CAGLIARI. Selenio, vanadio, arsenico, idrocarburi. Tutti veleni industriali, trovati all’interno dell’area protetta di Molentargius, rinominata nuova “Terra dei fuochi”. Protetta tra virgolette, come risulta dagli esiti delle analisi effettuate dall’Arpas nell’ambito della campagna di monitoraggio del suolo e della qualità dell’aria all’interno dei confini di Quartu. Sono stati certificati valori dieci volte superiori alla soglia massima, come nel caso dello zinco dove, a fronte di un massimo di 150 milligrammi per chilo, si registrano picchi di 2238 milligrammi. Non solo: anche i valori di piombo, cadmio, rame, selenio, arsenico e vanadio sono superiori tre, quattro volte al limite consentito.
L’agenzia regionale per la protezione dell’ambiente ha inoltrato al comune quartese i risultati dei quasi due mesi di monitoraggio del suolo e della qualità dell’aria di Molentargius. E gli esiti sono a dir poco preoccupanti: il quadro che emerge dai 15 campioni prelevati in 9 stazioni di rilevamento e a diversi livelli di profondità, mostra una pesante contaminazione generale, specie della parte superficiale del terreno indagato, nella località di Su Idanu.

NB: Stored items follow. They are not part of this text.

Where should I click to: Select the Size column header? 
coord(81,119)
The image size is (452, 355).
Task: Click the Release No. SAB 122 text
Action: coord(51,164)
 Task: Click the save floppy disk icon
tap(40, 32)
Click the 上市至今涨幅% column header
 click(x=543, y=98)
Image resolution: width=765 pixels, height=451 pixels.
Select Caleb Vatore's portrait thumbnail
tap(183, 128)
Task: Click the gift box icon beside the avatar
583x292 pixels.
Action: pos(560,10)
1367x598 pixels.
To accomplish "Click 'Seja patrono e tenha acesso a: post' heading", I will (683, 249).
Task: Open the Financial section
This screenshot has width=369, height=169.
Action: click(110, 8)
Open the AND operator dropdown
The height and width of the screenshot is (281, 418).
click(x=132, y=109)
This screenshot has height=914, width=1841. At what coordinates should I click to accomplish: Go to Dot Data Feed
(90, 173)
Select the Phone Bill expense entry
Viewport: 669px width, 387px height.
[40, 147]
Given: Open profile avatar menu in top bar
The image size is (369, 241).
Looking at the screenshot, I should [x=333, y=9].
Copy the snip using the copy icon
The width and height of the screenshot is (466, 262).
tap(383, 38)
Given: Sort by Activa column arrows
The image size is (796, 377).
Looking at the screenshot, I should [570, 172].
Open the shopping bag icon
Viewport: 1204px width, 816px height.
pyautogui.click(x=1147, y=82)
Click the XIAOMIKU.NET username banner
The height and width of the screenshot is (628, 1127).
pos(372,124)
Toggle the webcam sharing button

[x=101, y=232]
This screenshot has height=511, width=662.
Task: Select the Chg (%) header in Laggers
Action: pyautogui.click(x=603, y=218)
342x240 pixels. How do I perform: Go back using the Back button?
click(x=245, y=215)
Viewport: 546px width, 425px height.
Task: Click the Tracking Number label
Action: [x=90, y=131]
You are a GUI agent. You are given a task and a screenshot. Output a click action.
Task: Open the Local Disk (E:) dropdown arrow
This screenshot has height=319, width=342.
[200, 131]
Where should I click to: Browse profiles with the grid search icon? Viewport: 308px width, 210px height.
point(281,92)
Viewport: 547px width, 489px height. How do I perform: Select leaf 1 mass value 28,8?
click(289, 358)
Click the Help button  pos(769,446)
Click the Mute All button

Proprio nello strato denominato “top soil”, ovvero quello superficiale di circa 10 centimetri (sotto il materiale da cava usato per coprire la parte interessata dai roghi degli scorsi mesi estivi) “è stata riscontrata la presenza di sostanze come selenio, vanadio e idrocarburi a lunga catena che non possono escludere un contributo dovuto all’uomo” recitano le osservazioni dell’Arpas, che parlano di “contributo antropico più tipicamente industriale”.
I campionamenti effettuati sui pozzetti nella zona di fronte a via Turati sono chiari. Su sei rilevamenti sullo strato superficiale, tutti evidenziano una concentrazione di soglia di contaminazione ben superiore a quanto permesso.
Gli incendi di questa estate, con le nubi tossiche che hanno costretto il Comune a dichiarare lo stato di emergenza, con i cittadini quartesi costretti a tenere le finestre chiuse, a stendere all’interno degli appartamenti e a non consumare prodotti della zona interessata dai roghi.
Ad aumentare la contaminazione del suolo anche il rio Is Cungiaus, che con le sue acque contribuisce a portare detriti carichi di metalli pesanti. Tra le varie ipotesi dei tecnici dell’Arpas c’è anche quella che gli stessi metalli siano stati assorbiti dalle canne durante il loro ciclo vitale e che siano stati rilasciati durante i vari incendi.
Le analisi sul suolo profondo, con i campionamenti a oltre un metro sotto il materiale di copertura, mostrano invece una situazione migliore per quanto riguarda i metalli pesanti, ma non per gli idrocarburi. Per quanto riguarda la diossina, è stata riscontrata la presenza in due punti, dovuta “verosimilmente alla combustione generata dall’incendio”, conclude la nota dell’Arpas.